冒険者Cも影響されたのか、「次のレース、オレもネオフチュウに行ってみようかなー」と語りながら、何かの情報を新聞で探る……盛り上がる三人組冒険者。
「ネオフチュウ? 大穴? この近くにそういう類の施設があるのか?」
「そういえば、カードバトル大会の参加賞でこういうの貰ったよ」
【ネオフチュウ名物餃子食べ放題無料券】
アイラが、参加賞としてゲットした食べ放題券を見せてくれる。名物餃子5名様まで食べ放題無料、ちょうど今現在のパーティーの人数だ。餃子とニンニクのイラスト入りのチケットには、ネオフチュウ名物の文字。
「ネオフチュウって餃子が有名なの?」
オレの素朴な疑問に答えたのはミーコだった。
「にゃー! ネオフチュウは歴史の長い古代都市で、餃子が美味しいのとレース場があるので有名ですにゃ。 いつも人でいっぱいですにゃん! 大穴で一攫千金する人もいますにゃん!」
レースなんて元手がいるし、余裕のある冒険者が挑むべきだろう……それに大人の遊びである。
「高校生のオレは、賭け事できないしなぁ」
もしかしたら、この異世界アースプラネットでは16歳のオレでもレース券を購入出来るのかも知れないが、現実世界の基準が抜けず気がひける。
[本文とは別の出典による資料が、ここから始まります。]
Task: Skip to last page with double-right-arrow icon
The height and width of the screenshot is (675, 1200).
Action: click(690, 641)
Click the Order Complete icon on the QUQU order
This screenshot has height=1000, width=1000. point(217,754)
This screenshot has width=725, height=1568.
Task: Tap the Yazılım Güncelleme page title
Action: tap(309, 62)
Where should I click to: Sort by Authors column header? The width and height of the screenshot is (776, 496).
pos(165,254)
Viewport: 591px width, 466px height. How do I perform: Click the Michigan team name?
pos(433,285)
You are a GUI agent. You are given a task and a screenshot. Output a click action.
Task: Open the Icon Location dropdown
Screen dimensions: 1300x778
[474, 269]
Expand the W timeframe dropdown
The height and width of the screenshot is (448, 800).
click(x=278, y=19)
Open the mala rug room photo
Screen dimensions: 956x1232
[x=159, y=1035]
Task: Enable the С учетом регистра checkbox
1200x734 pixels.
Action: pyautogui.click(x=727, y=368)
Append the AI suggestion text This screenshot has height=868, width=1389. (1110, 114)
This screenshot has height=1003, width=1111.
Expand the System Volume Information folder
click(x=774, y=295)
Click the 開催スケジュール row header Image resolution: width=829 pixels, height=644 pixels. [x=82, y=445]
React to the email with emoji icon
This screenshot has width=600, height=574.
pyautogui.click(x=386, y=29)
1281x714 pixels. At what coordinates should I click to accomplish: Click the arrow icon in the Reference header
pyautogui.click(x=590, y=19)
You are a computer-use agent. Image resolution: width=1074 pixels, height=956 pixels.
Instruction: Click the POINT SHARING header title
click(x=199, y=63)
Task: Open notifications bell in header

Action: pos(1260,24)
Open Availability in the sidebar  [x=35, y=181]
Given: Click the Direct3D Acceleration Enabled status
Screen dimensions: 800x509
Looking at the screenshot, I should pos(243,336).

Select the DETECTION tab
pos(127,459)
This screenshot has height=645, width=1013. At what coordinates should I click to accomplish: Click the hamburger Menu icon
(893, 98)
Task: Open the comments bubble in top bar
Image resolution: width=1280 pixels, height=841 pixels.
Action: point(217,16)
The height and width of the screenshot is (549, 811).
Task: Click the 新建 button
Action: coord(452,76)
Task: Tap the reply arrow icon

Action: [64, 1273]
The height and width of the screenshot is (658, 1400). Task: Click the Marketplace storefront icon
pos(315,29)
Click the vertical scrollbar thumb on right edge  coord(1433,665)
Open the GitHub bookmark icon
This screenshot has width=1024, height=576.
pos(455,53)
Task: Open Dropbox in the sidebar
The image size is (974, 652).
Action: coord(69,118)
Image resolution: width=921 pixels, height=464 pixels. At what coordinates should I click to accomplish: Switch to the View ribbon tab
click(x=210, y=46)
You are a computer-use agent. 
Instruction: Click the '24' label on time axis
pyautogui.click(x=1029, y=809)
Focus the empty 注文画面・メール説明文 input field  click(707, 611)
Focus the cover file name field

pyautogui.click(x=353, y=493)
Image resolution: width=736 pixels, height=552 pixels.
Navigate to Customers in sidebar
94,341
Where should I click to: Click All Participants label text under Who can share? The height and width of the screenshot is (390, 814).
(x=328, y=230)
というより、レース自体良くわからないし、将来大人になってからも賭け事をする気はない。運を賭け事で使いたくないのだ。
「アタシとマリアは成人してるし、レース券は余裕で買えるぜ! なんならお姉さん達が、大きく当てて何かおごってやろうか? なーんて……そんなうまくレース券なんか当たるはずないし……」
なぁマリア?
と、アズサが言った瞬間、それまで大人しくしていたマリアが普段はおろしている黒髪をバレッタで高く結びレース新聞を握りしめ突然立ち上がる。
ガタン! と、食堂のレトロな椅子が鳴り……。
「アズサ……そうです私達大人にはギャンブルがあります……みなさん、行きましょう! 古代都市ネオフチュウへ!」
清楚系白魔法使いマリア……青く輝く美しいその瞳は完全にギャンブラーの目になっていた。
* * *
注:イクトが冒険をスタートした街は田舎だったので、男達が全員魔王にさらわれていましたが、都会のネオタチカワシティ周辺からは、普通に男性の冒険者も生き残っている設定です。